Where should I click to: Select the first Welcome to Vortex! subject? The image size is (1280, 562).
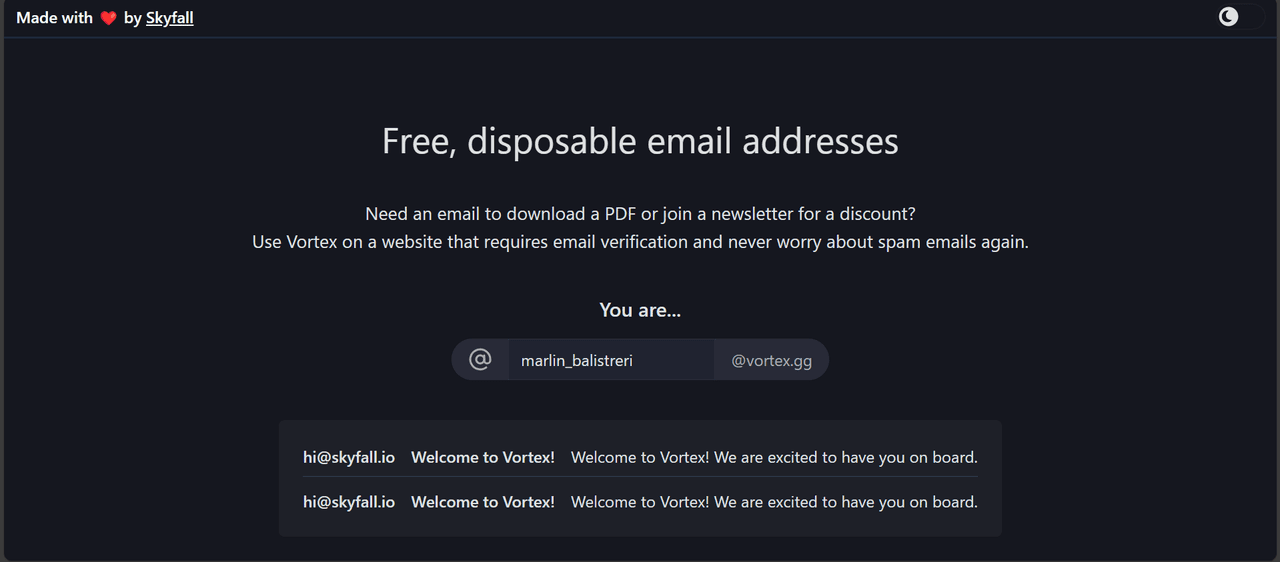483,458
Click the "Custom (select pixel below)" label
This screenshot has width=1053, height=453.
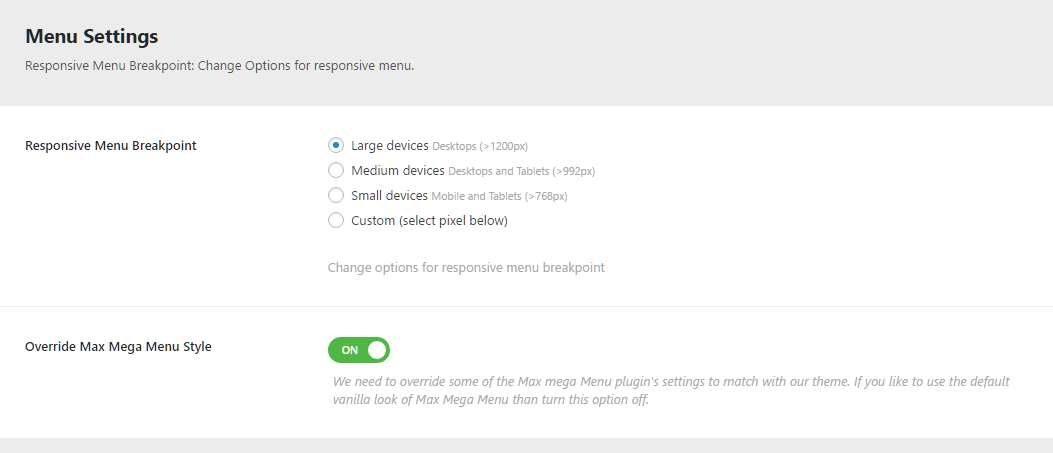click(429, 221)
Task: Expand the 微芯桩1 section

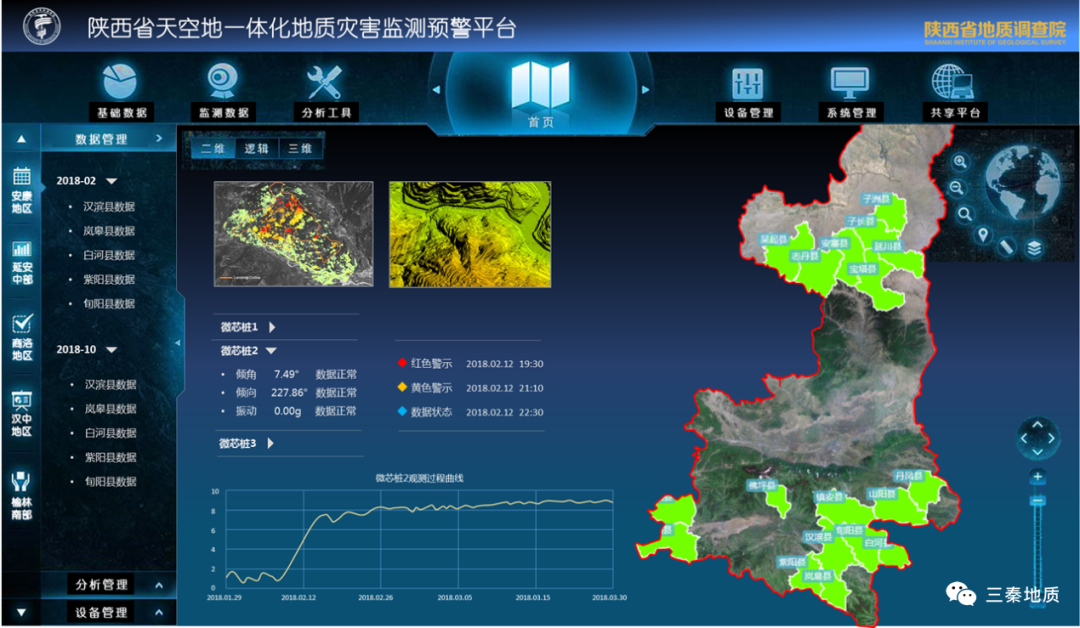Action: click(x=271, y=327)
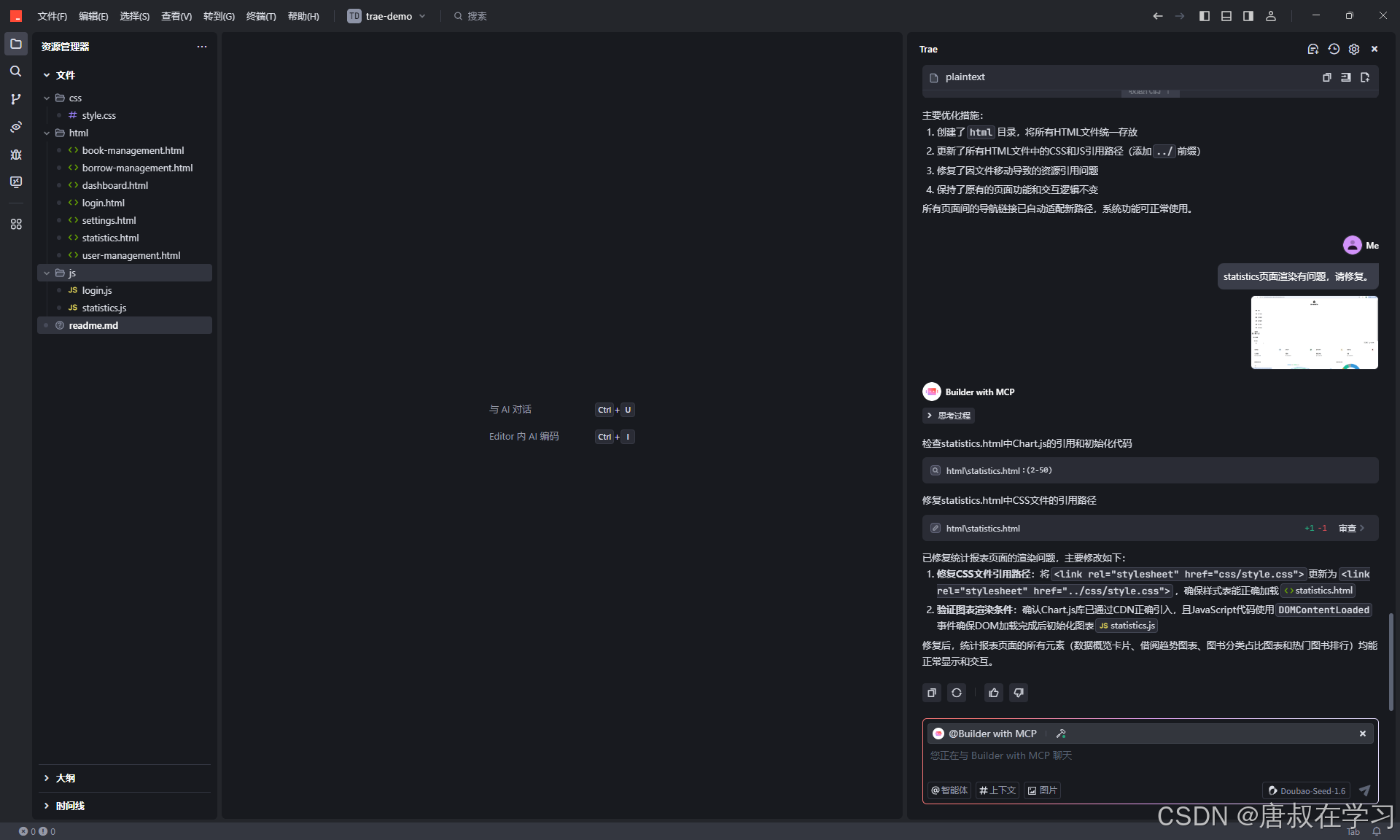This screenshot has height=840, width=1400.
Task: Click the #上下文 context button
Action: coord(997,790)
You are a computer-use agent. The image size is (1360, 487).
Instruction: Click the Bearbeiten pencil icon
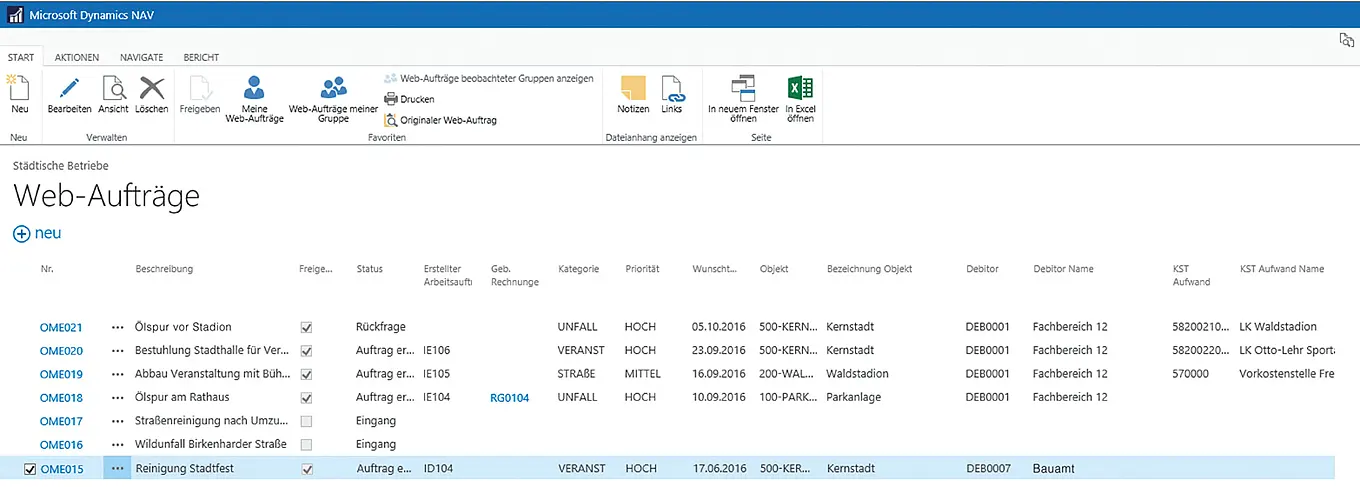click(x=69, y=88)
********************
- [Your objective]:
Rewrite the lines from the one holding "Task: Expand the 微芯桩1 section" through the end of the listing, inclusive, with "pencil icon" replaced by "edit button" and everything else unchanged. Leave the pictures out of your answer.

- [Complete output]:
Task: Expand the 微芯桩1 section

Action: click(x=271, y=327)
This screenshot has height=840, width=1400.
Task: Click the #上下文 context button
Action: coord(997,790)
You are a computer-use agent. The image size is (1360, 487).
Instruction: Click the Bearbeiten edit button
click(x=69, y=88)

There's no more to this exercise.